WHAT IS REQUIRED: For this exercise, copy exactly the lines below from the one with "Open the Account" through the one with "This screenshot has" and leave out the pictures.

MATERIAL TO PROCESS:

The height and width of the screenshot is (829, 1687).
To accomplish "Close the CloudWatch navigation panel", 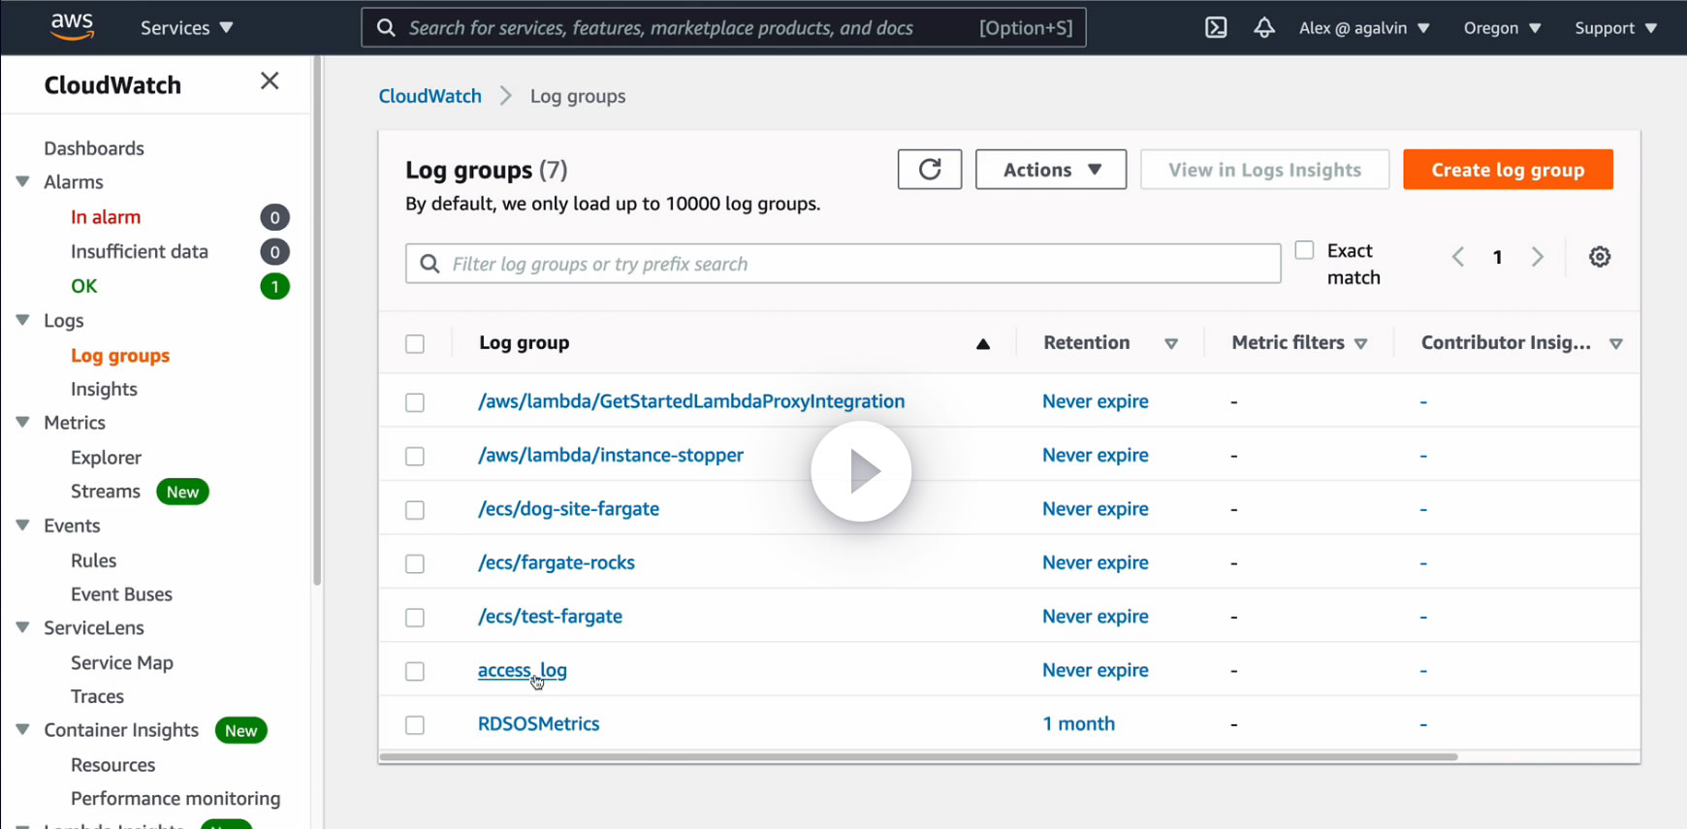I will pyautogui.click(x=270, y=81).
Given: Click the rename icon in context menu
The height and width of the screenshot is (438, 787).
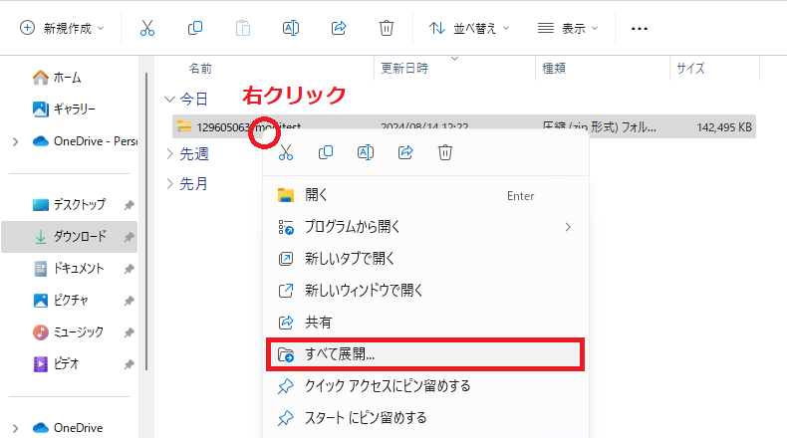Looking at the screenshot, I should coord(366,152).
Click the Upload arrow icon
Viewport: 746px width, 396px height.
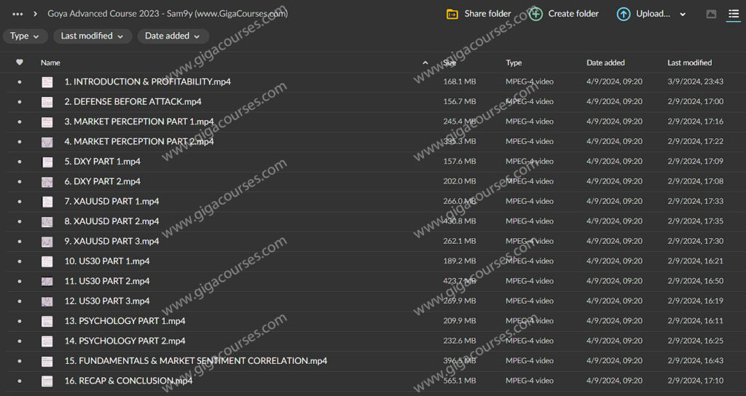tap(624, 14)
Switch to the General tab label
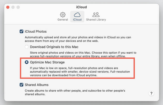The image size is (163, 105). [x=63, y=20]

--

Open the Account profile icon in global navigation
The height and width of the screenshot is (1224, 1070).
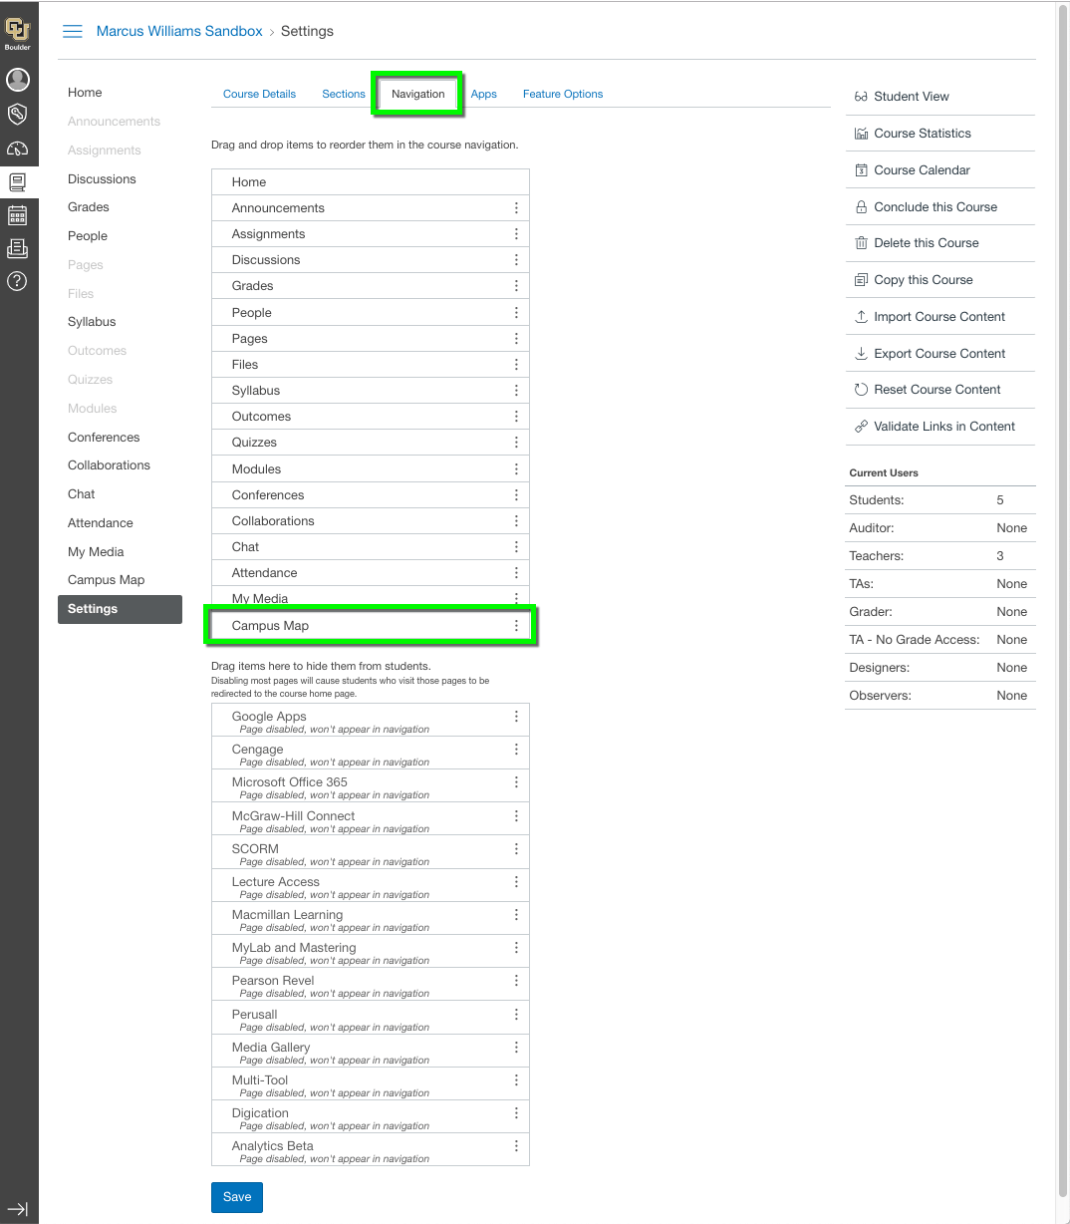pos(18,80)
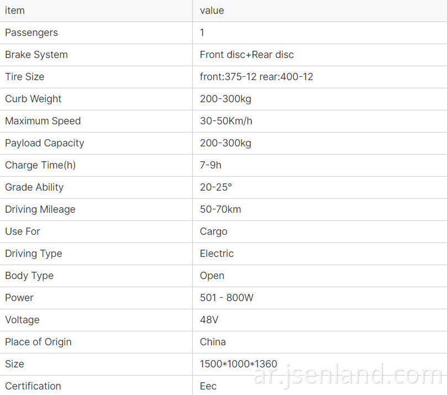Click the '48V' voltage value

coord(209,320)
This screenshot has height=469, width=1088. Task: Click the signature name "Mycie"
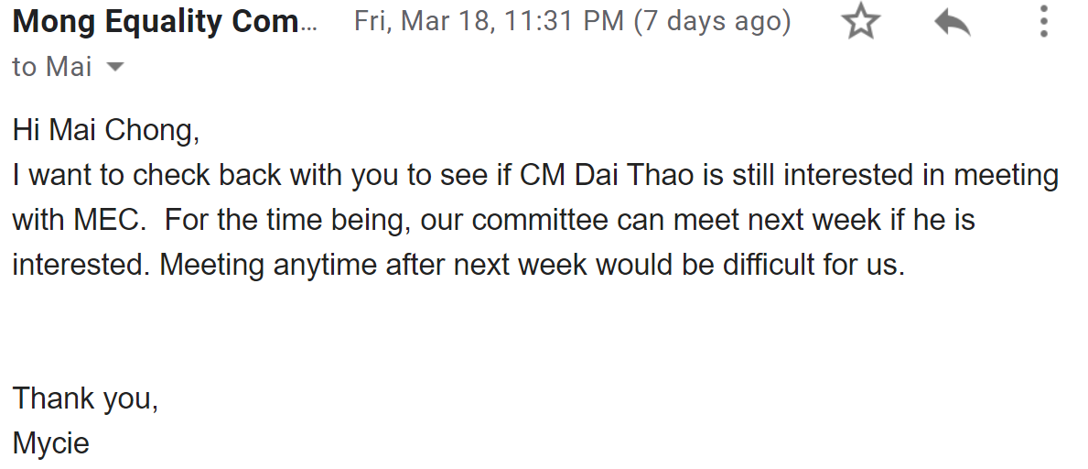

ANSWER SPACE:
Open the Account profile icon in global navigation
The height and width of the screenshot is (1224, 1070).
pos(18,80)
Click the '48V' voltage value

coord(209,320)
This screenshot has height=469, width=1088. Task: Click the signature name "Mycie"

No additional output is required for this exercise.